The people crowded about her, but the preacher, roared above the tumult:—

"Si' down! Never mind that party. She's all right; she's in the hands of the Lord!"

The people settled into their seats, and the wild tumult went on again. Ben rose to go over where the girl was and the others followed.

A young man seated by the struggling sinner held her hand and fanned her with his hat, while some girl friends, scared and sobbing, kept the tossing limbs covered. She rolled from side to side restlessly, thrusting forth her tongue as if her throat were dry. She looked like a dying animal.

Maud clung to Milton.

"Oh, can't something be done?"

"Her soul is burdened for you!" cried a wild old woman to the impassive youth who clung to the frenzied girl's hand.

A moment later, as the demoniacal chorus of yells, songs, incantations, shrieks, groans, and prayers swelled high, a farmer's wife on the left uttered a hoarse cry and stiffened and fell backward upon the ground. She rolled her head from side to side. Her eyes turned in; her lips wore a maniac's laugh, and her troubled brow made her look like the death mask of a tortured murderer, the hell horror frozen on it.

She sank at last into a hideous calm, with her strained and stiffened hands pointing weirdly up. She was like marble. She did not move a hair's breadth during the next two hours.

Over to the left a young man leaped to his feet with a scream:—

"Jesus, Jesus, JESUS!"

The great negress caught him in her arms as he fell, and laid him down, then leaped up and down, shrieking:—

"O Jesus, come. Come, God's Lamb!"

Around her a dozen women took up her cry. Most of them had no voices. Their horrifying screams had become hoarse hisses, yet still they strove. Scores of voices were mixed in the pandemonium of prayer.

All order was lost. Three of the preachers now stood shouting before the mourners' bench, two were in the aisles.

One came down the aisle toward the girl with the braided hair. As he came he prayed. Foam was on his lips, but his eyes were cool and calculating; they betrayed him.

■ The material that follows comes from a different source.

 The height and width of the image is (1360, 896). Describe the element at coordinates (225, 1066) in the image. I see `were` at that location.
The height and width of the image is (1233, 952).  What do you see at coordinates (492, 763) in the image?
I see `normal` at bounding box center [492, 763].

As he came he fixed his gaze upon a woman seated near the prostrate girl, and with a horrible outcry the victim leaped into the air and stiffened as if smitten with epilepsy. She fell against some scared boys, who let her fall, striking her head against the seats. She too rolled down upon the straw and lay beside her sister. Both had round, pretty, but childish faces.

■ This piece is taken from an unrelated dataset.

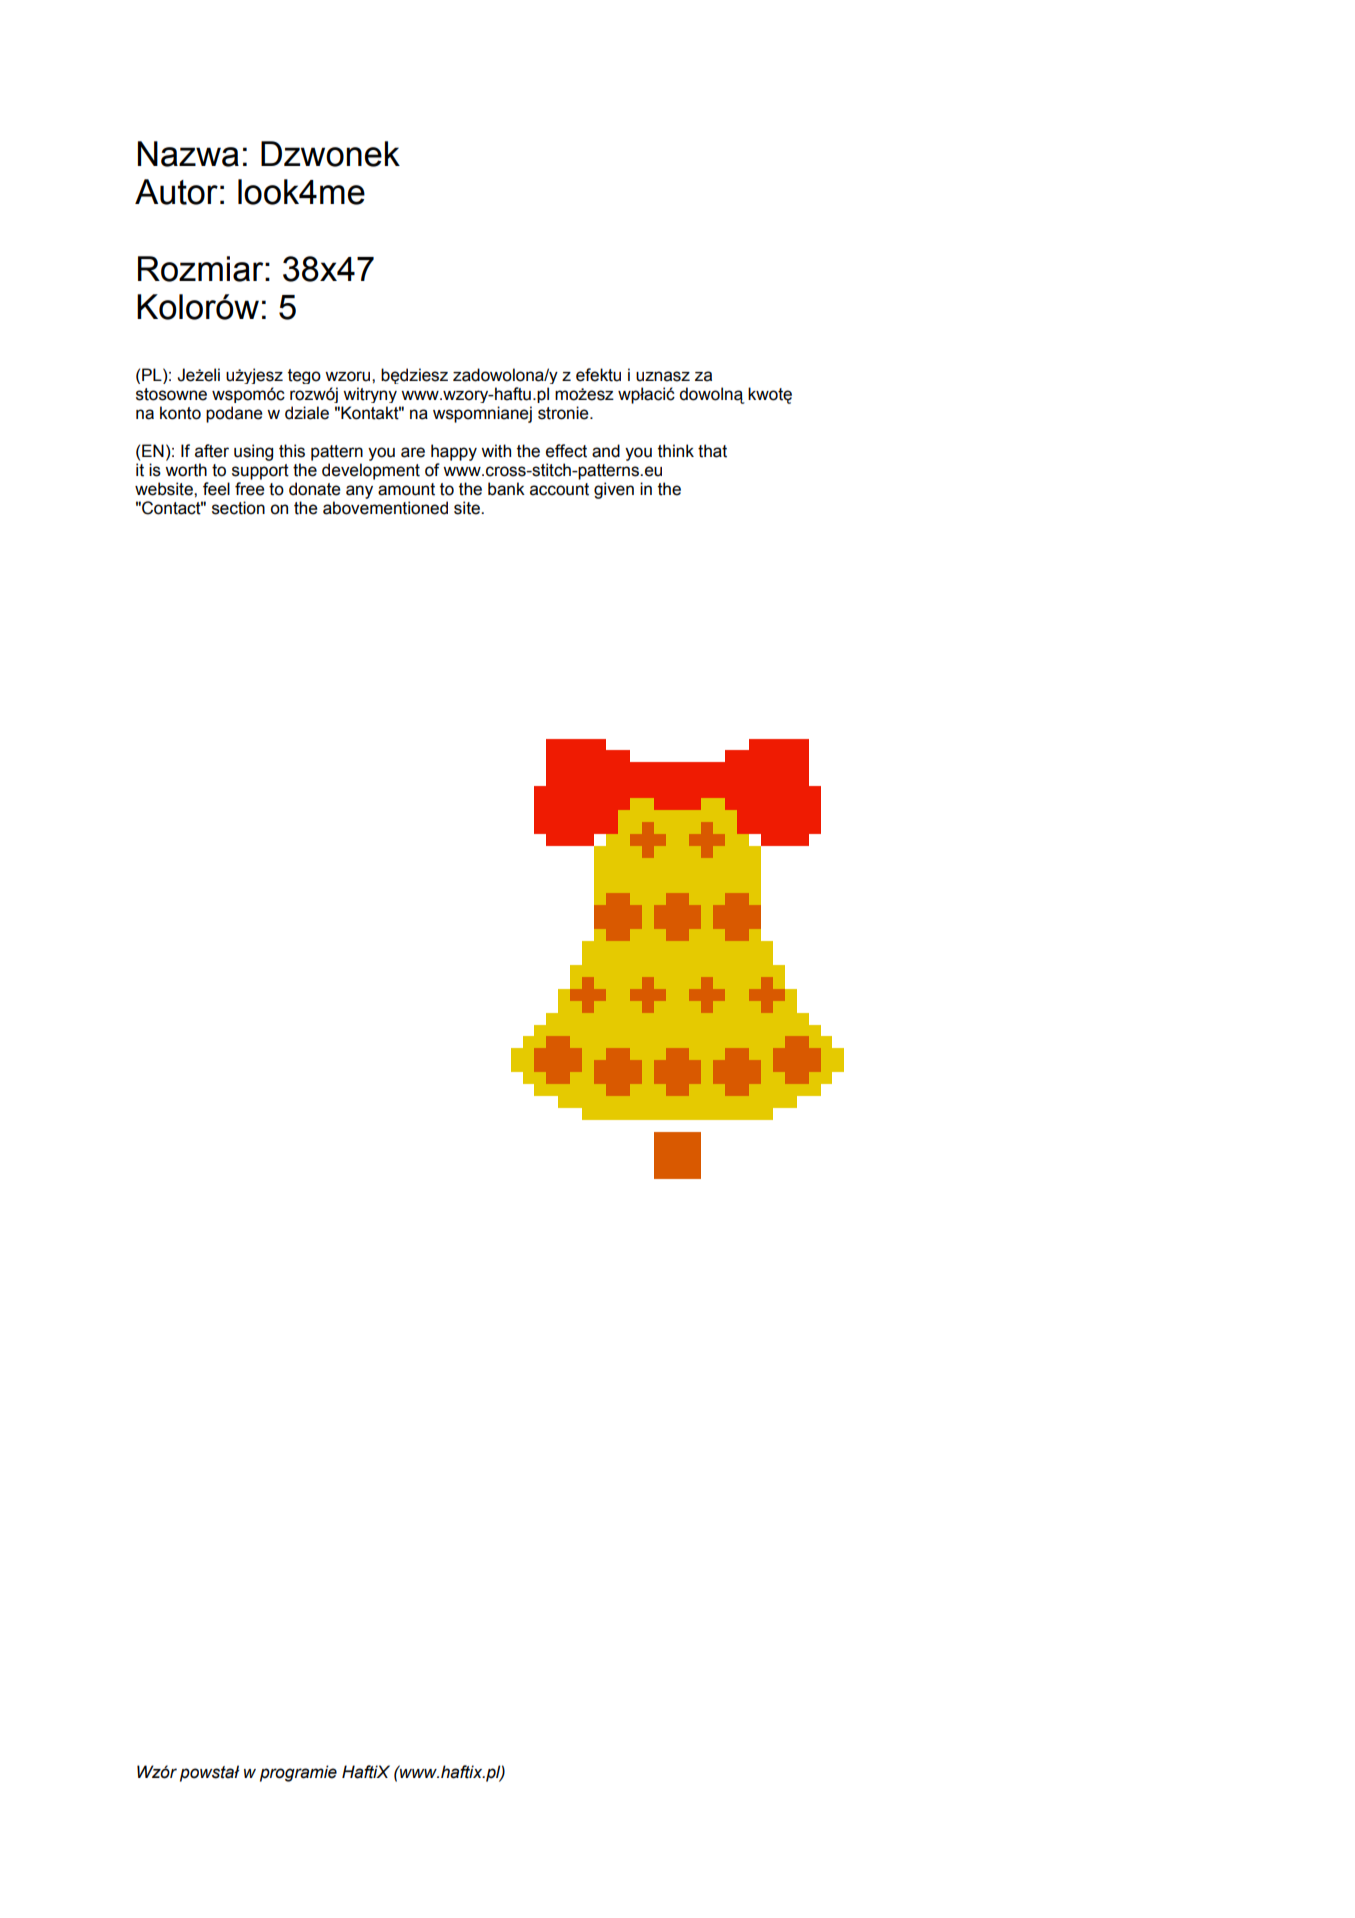 Image resolution: width=1355 pixels, height=1918 pixels. I want to click on using, so click(253, 452).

Milton's party retreated. They smiled no more; they were horror-stricken.

Squads of "workers" now moved down the aisles; in one they surrounded two people, a tall, fair girl and a young man.

"Why, it's Grace!" exclaimed Maud.

Ben turned quickly, "Where?"

They pointed her out.

"She can't get away. See! Oh, boys, don't let them—"

Ben pushed his way toward her, his face set in a fierce frown, bitter, desperate.

Grace stood silently beside one of the elders; a woman exhorter stood before her. Conrad, overawed, had fallen into a trembling stupor; Grace was defenseless.